Tapi manusia tidak bisa selalu dalam kondisi formil. Mungkin karena kenyataan bahwa kita tidak harus terus berusaha keras untuk menghayati profesi kita. Hakim adalah manusia, dokter adalah manusia, pebisnis juga manusia, dan seterusnya. Maka itu, manusia perlu untuk mencari momentum kapan ia melepaskan diri dari perannya yang formil, yang mana sesuai bahasan sekarang ini, adalah ketika ngopi.
Saat ngopi, orang melepaskan keformilannya. Ia menjadi manusia, dalam artian, menjadi dirinya sendiri, atau bahkan secara bebas melakukan eksplorasi untuk mencari dirinya sendiri. Pada saat-saat ngopi, orang tak perlu membicarakan sesuatu yang punya arah, tujuan, ataupun fungsi praktis. Orang melakukan sesuatu demi momentum itu sendiri.
Tapi tentu saja ada juga hal-hal serius yang dibicarakan sambil ngopi. Sambil ngopi, dua pebisnis bisa saja membicarakan perjanjian hingga ratusan milyar, atau sepuluh aktivis membicarakan bagaimana cara menyuarakan kemerdekaan suatu propinsi. Namun tetap, kopi, gorengan, teh, rokok, bir, atau apapun itu makanan dan minuman yang bisa dikonsumsi sambil bicara dan menyimak, akan membuat ruang dan waktu terasa lebih rileks (tentu saja, susah membicarakan topik serius jika sambil makan sate, misalnya). Artinya, ngopi adalah kegiatan menyantap seperangkat makanan yang kurang lebih memerlukan waktu untuk menghabiskannya dan bisa dilakukan sambil berpikir.
Selain itu, juga sudah teruji dari zaman ke zaman, bahwa apa yang disebut di atas, bagi banyak orang, adalah stimulan peningkat konsentrasi. Jadi ngopi adalah juga santai, tapi merupakan momen dimana konsentrasi justru menjadi lebih baik.
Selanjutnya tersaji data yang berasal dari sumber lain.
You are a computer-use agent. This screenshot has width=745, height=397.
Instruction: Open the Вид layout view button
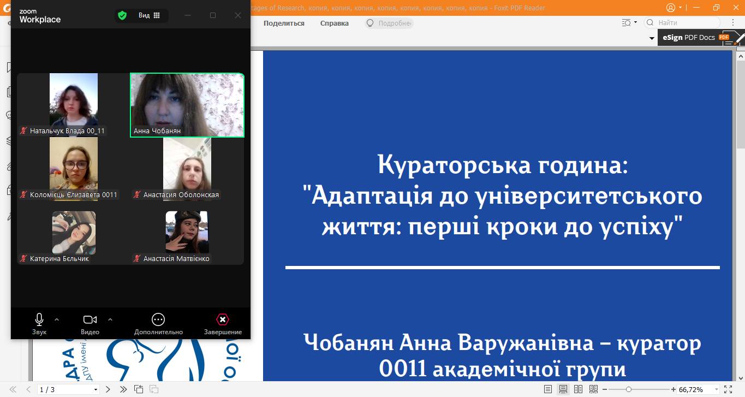click(149, 15)
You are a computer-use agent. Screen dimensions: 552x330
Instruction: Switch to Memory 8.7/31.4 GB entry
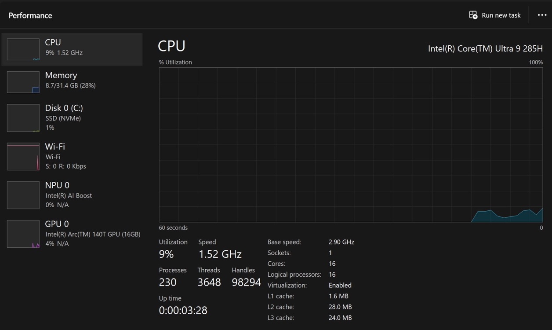click(x=72, y=82)
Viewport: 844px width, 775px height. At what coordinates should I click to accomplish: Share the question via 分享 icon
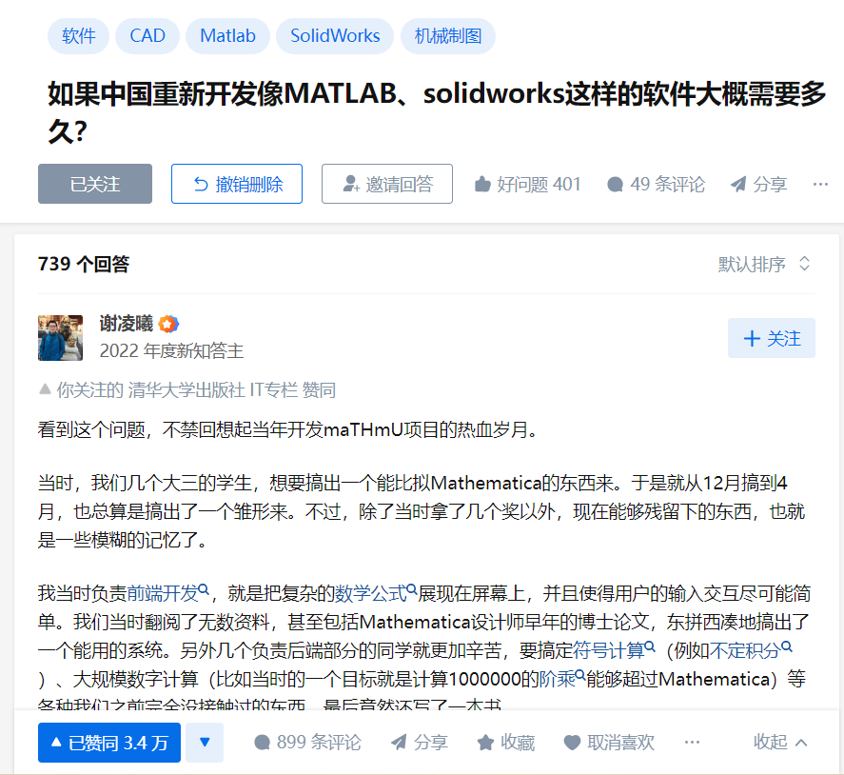[x=758, y=184]
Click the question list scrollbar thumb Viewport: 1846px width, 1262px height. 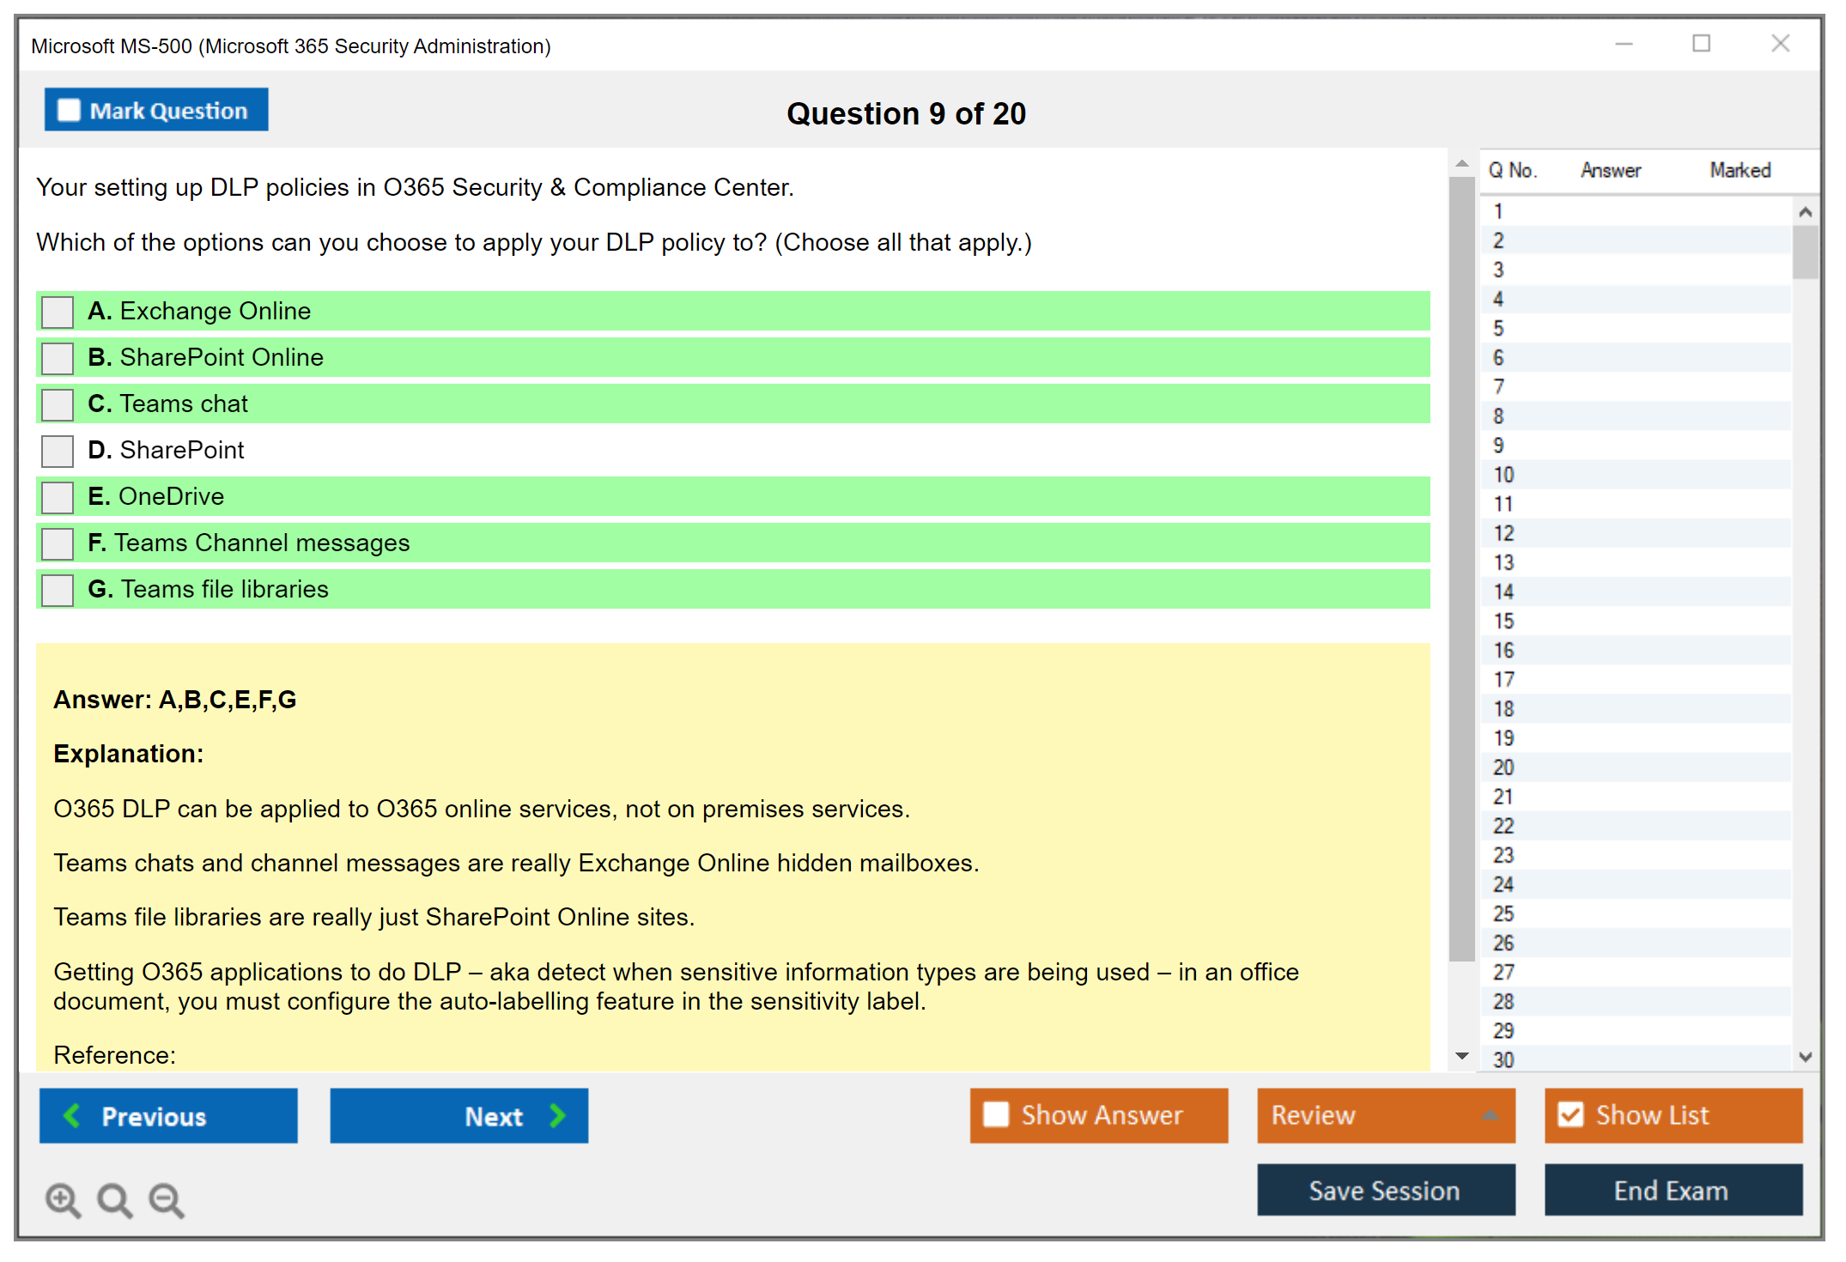(x=1805, y=252)

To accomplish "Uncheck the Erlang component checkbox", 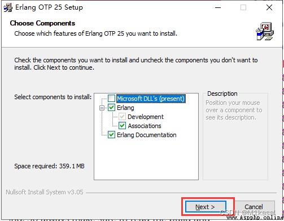I will click(x=111, y=108).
Banyak putusan-putusan besar lahir dari kegiatan ngopi, seperti Revolusi Prancis yang dimulai dari salon, hingga ide-ide kebangsaan Soekarno yang muncul mula-mula dari ngopi di Algemene Study Club. Dalam kegiatan ngopi, ada rangsangan untuk sampai pada ide-ide yang abstrak dan reflektif, yang sukar diperoleh dalam waktu-waktu formil – oleh sebab ikatannya pada peran yang sudah baku -.
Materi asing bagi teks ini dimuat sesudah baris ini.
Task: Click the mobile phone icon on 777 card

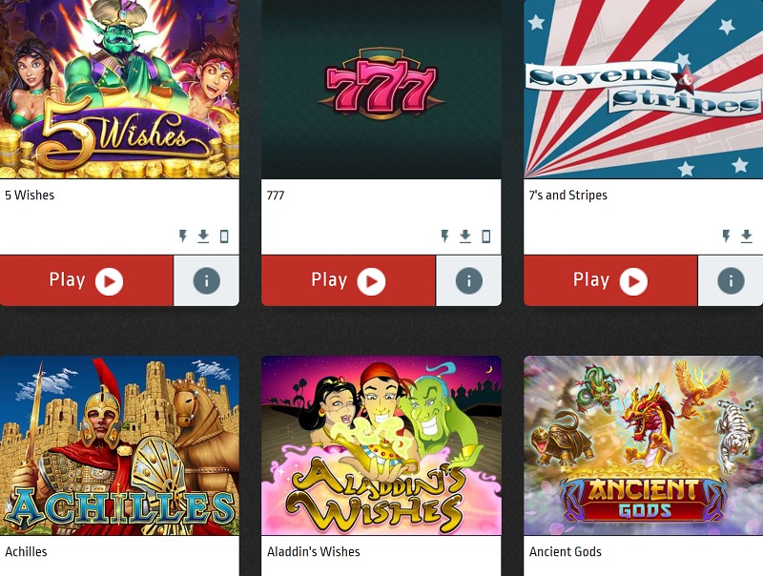Action: pos(485,237)
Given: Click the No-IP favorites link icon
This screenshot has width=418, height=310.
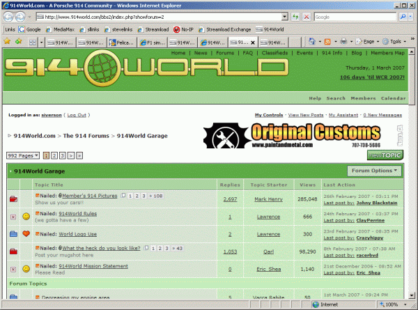Looking at the screenshot, I should (x=177, y=30).
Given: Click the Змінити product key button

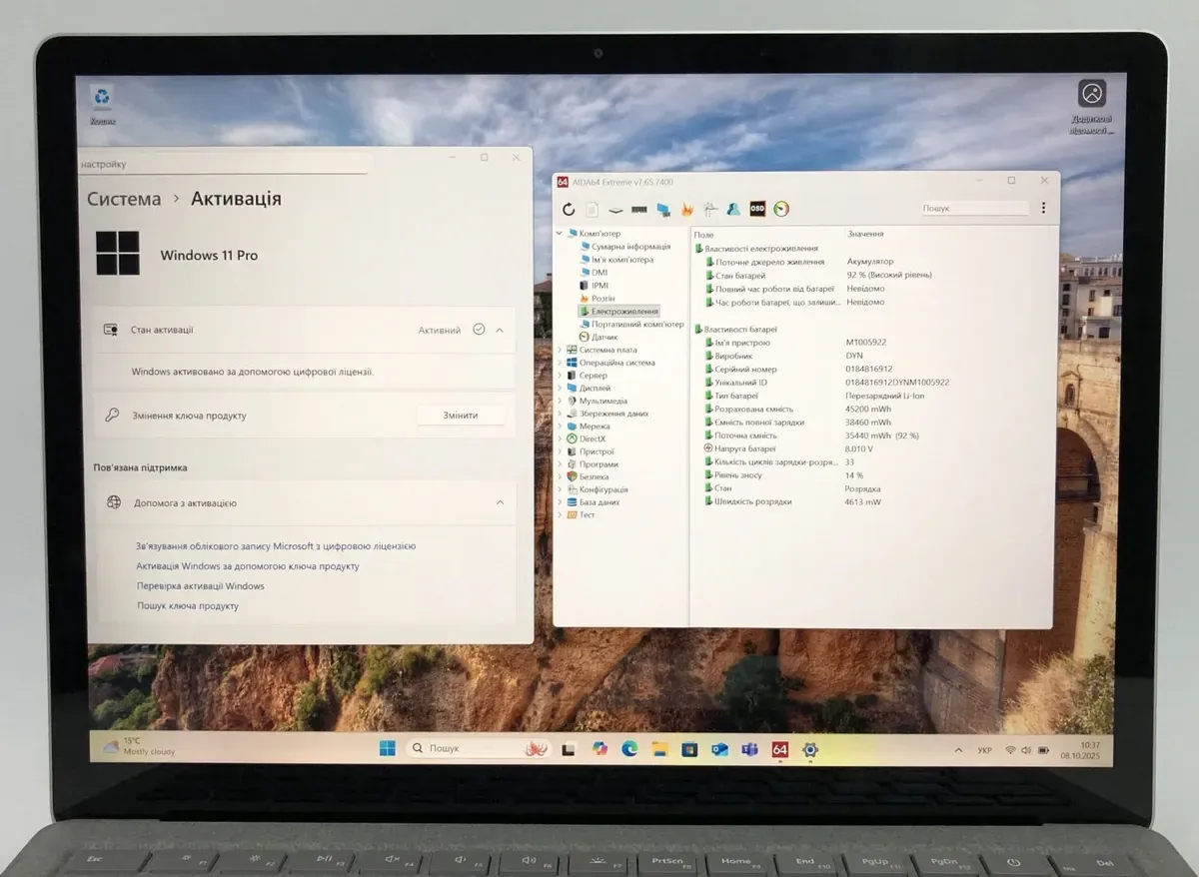Looking at the screenshot, I should [x=461, y=416].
Ngopi adalah juga resolusi konflik. Mengapa bisa menjadi resolusi konflik? Karena mendudukkan pihak-pihak yang bertikai pada posisi yang lebih egaliter. Jika ada kelompok pemuda merampas buku berbau komunisme di sebuah toko buku, ajak mereka ngopi, dan beritahu secara baik-baik bahwa TAP MPRS Nomor XXV tahun 1966 sudah kurang relevan. Jika ada mikro-fasisme di dalam kelas, ketika dosen mengajar sesuai kehendaknya dan mahasiswa harus nurut saja, maka mahasiswa sudah seyogianya mengajak dosen tersebut ngopi, agar diskusi keilmuan bisa lebih setara, dan mungkin saja dapat ditemukan ada gejala insecurity dalam diri dosen tersebut sehingga dia harus galak.
Dalam ngopi, kita bisa menyinggung hal-hal personal secara lebih santai, dan menemukan bahwa pada dua pihak yang bertikai, bisa jadi ditemukan kesamaan yang indah, seperti misalnya anaknya sama-sama disekolahkan di SD yang sama.
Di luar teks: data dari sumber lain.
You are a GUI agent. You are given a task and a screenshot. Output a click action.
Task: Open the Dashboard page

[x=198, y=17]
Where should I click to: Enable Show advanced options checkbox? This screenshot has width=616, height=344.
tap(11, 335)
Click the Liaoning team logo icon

Ngopi adalah perayaan terhadap kemanusiaan. Aktivitas yang masih memberikan penghargaan terhadap eksistensi melalui tatap muka. Belum ada pertemuan dunia maya dikatakan ngopi, karena ngopi masihlah terasosiasikan dengan duduk bersama secara nyata. Dalam ngopi, kita saling menatap wajah. Wajah yang, kata Emmanuel Levinas, menjadi dasar bagi segala tindak tanduk etis kita. Dalam ngopi, segala komunikasi mikro menyampaikan pesan, dari mulai cara memegang gelas sampai cara membayar kopi. Semua punya penilaian tersendiri, jadi ukuran-ukuran kemanusiaan yang lebih hakiki daripada saat kita di “panggung utama”.
Terakhir, ngopi juga ilahiah. Mungkin di alam sana, Tuhan tidak senantiasa memerhatikan hidup kita sambil melotot dan memegang kalkulator dosa – pahala. Tuhan mungkin santai saja memandangi manusia, sambil ngopi, lalu berkata sesekali, “Oh, dia dipecat dari pekerjaannya, sudah kuduga. Tenang, nanti ada kebaikan mengikutinya.” Tuhan suka ngopi, dan maka itu Dia selalu punya waktu untuk menyayangi kita semua.